Exercise directions: Retype exactly, and only, the lines from the one that contains "Task: Click the SH Shenhua club crest" through the final line of the entries.

(Saved data entries)

╔══

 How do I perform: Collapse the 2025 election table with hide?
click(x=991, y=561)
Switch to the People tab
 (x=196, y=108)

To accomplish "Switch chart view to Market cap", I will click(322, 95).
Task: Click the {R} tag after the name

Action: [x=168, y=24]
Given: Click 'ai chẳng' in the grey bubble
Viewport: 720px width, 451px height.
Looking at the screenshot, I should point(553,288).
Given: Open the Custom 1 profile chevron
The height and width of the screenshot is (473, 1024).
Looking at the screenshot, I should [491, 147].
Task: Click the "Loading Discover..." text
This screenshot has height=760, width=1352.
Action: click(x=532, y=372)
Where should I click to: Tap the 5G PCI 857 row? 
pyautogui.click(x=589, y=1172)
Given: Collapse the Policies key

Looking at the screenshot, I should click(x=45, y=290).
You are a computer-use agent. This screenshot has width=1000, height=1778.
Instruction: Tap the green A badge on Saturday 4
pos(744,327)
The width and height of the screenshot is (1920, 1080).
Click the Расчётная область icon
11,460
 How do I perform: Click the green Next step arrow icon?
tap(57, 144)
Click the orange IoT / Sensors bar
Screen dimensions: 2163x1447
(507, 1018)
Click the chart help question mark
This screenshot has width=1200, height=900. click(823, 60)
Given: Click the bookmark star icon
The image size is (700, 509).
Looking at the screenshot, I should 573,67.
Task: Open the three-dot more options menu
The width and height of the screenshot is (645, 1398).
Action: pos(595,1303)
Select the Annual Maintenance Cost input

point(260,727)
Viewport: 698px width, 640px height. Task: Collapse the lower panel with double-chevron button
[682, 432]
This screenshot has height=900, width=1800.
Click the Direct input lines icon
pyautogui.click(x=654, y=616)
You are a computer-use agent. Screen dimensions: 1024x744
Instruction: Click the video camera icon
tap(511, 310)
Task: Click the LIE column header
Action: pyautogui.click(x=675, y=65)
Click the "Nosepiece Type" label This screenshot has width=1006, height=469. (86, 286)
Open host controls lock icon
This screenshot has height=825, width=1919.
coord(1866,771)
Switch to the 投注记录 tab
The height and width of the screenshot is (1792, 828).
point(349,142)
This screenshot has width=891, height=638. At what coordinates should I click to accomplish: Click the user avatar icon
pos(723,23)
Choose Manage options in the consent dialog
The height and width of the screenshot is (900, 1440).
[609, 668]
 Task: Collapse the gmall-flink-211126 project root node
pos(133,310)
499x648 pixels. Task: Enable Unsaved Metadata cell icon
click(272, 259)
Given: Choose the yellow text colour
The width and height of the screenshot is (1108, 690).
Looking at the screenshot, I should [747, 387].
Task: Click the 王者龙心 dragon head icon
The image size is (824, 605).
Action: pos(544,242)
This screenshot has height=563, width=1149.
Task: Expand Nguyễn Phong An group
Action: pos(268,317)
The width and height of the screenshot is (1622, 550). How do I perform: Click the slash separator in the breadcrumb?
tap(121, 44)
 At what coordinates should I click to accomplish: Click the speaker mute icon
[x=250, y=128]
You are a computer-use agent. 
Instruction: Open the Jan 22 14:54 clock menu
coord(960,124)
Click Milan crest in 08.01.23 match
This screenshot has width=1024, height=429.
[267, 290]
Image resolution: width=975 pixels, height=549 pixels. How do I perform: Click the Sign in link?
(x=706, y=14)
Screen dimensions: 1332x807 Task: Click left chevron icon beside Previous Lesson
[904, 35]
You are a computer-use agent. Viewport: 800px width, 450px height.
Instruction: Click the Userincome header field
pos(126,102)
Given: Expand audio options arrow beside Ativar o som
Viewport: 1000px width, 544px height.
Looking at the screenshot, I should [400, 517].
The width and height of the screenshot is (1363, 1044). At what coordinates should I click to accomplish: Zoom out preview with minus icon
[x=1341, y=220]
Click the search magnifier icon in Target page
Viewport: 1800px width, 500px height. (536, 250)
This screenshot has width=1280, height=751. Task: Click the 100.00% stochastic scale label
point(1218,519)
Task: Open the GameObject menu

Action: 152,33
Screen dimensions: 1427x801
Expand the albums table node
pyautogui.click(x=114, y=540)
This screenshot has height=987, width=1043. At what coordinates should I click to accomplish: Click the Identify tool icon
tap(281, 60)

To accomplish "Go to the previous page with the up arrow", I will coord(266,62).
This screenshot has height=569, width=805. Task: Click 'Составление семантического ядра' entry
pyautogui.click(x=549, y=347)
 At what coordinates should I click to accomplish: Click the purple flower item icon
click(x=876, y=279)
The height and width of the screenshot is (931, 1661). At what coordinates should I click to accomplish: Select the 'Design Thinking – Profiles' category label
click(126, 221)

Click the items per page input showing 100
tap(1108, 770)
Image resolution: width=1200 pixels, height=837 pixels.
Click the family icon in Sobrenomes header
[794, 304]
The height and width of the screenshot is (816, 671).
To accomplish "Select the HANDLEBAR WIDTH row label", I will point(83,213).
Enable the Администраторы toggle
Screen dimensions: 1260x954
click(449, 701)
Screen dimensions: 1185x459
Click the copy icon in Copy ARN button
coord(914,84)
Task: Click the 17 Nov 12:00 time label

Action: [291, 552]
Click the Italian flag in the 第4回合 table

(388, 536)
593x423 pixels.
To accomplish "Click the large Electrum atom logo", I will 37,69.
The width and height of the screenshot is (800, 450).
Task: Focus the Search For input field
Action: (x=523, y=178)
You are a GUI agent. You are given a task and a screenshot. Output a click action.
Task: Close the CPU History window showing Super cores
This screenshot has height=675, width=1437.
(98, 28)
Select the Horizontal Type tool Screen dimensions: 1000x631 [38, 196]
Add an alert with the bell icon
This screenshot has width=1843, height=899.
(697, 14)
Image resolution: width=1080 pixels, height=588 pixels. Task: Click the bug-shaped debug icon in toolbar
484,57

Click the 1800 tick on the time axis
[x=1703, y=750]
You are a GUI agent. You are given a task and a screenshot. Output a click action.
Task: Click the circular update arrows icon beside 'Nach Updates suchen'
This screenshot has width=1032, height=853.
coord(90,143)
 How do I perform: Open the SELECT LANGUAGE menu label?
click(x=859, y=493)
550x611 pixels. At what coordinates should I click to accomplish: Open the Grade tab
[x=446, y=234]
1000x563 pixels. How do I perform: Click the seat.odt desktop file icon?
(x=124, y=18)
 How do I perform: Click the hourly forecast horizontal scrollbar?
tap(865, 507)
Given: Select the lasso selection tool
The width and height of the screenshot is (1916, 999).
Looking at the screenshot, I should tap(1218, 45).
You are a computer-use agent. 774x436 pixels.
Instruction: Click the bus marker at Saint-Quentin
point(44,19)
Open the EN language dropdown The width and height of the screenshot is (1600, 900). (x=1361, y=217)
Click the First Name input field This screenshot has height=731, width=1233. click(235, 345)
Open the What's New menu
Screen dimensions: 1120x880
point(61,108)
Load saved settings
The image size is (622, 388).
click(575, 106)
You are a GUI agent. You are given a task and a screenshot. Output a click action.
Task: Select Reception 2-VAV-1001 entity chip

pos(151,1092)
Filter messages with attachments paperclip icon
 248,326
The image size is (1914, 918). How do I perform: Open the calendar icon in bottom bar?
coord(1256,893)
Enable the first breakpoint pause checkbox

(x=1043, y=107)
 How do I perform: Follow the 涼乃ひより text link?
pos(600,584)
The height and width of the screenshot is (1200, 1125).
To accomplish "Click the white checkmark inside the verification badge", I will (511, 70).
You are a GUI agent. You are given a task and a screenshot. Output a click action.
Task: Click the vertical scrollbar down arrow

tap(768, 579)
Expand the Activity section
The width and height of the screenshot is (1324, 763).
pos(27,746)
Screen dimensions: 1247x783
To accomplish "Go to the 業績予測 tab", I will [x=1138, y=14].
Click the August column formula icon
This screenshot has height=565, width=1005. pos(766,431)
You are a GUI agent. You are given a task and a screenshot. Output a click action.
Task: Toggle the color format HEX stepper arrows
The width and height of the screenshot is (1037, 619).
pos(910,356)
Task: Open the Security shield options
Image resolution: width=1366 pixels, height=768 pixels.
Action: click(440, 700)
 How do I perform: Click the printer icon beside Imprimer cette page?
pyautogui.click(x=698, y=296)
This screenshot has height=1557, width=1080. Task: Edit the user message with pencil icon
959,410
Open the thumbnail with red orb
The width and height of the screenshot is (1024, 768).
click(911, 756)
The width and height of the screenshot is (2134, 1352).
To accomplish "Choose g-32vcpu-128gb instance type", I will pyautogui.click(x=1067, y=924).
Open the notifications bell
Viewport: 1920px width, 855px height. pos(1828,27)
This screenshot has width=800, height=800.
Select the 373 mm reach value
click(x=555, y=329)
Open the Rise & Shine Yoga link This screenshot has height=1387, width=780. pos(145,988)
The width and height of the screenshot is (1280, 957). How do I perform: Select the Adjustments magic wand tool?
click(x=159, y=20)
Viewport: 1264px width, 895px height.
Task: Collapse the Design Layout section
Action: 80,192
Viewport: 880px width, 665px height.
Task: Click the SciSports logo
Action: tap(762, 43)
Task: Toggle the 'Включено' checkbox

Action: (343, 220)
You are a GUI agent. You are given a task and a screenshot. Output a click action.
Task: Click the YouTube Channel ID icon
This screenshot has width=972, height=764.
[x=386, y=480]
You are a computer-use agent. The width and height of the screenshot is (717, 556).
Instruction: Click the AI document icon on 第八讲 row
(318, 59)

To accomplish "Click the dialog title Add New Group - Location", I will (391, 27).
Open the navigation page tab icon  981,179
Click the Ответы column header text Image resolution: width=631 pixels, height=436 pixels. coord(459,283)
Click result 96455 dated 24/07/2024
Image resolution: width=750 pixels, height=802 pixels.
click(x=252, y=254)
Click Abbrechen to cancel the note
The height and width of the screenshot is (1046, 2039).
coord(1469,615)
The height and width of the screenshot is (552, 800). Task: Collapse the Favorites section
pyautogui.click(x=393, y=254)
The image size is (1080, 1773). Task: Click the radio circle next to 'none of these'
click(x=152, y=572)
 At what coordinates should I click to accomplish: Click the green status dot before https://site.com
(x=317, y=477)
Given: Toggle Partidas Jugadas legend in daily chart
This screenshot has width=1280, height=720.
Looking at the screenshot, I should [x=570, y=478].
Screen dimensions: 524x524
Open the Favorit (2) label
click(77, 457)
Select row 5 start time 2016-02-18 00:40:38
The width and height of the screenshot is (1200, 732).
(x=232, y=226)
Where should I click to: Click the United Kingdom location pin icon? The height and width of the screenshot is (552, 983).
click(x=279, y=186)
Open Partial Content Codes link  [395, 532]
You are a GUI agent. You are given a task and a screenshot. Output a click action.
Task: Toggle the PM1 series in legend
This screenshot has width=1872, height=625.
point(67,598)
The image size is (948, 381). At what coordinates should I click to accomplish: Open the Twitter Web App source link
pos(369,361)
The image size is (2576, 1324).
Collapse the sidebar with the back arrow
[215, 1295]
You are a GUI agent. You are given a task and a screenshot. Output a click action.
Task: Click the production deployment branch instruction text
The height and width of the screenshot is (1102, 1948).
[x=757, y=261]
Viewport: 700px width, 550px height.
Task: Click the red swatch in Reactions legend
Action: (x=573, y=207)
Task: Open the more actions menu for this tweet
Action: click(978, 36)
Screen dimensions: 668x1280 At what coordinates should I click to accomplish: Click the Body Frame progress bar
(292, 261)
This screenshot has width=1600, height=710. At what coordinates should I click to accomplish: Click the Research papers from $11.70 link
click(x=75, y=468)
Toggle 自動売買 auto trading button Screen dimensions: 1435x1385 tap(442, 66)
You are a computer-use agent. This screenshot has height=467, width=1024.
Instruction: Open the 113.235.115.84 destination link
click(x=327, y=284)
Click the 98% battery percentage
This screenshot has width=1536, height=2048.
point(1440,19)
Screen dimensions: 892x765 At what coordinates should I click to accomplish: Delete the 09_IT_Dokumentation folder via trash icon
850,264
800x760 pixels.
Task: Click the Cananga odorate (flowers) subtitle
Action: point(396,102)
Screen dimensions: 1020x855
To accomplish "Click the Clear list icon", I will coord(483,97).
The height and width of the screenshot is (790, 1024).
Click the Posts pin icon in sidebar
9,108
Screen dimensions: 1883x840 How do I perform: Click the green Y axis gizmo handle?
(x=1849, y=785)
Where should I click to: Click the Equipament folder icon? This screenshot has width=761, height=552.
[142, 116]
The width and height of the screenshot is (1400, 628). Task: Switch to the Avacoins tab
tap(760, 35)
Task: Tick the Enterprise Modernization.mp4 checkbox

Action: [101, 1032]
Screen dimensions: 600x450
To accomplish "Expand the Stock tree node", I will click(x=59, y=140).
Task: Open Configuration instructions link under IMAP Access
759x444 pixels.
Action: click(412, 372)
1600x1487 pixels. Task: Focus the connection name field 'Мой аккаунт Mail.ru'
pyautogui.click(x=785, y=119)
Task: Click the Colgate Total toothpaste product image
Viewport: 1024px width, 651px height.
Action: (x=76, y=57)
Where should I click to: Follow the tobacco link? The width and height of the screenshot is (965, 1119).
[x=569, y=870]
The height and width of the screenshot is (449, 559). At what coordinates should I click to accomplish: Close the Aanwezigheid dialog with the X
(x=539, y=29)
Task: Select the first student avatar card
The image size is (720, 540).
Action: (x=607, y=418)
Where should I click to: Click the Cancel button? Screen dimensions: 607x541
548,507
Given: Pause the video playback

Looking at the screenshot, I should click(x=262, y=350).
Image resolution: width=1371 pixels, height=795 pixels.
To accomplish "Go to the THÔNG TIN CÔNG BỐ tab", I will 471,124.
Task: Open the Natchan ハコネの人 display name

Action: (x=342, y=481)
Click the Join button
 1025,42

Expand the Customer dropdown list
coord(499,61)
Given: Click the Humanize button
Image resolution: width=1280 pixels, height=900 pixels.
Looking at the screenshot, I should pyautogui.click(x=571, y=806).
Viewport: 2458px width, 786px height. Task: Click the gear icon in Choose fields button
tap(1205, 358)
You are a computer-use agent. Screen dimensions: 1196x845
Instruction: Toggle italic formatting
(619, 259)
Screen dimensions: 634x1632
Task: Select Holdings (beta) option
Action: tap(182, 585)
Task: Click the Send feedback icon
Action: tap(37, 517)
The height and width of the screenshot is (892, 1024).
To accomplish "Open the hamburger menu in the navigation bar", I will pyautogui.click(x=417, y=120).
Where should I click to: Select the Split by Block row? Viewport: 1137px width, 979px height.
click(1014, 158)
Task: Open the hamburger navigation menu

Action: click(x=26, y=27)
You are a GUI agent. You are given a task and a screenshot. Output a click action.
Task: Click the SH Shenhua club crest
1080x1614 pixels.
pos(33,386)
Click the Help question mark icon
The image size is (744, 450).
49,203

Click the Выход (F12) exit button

╚══

Response to this task:
Task: Click the SH Shenhua club crest
1080x1614 pixels.
pos(33,386)
Click the Help question mark icon
The image size is (744, 450).
49,203

Click the Выход (F12) exit button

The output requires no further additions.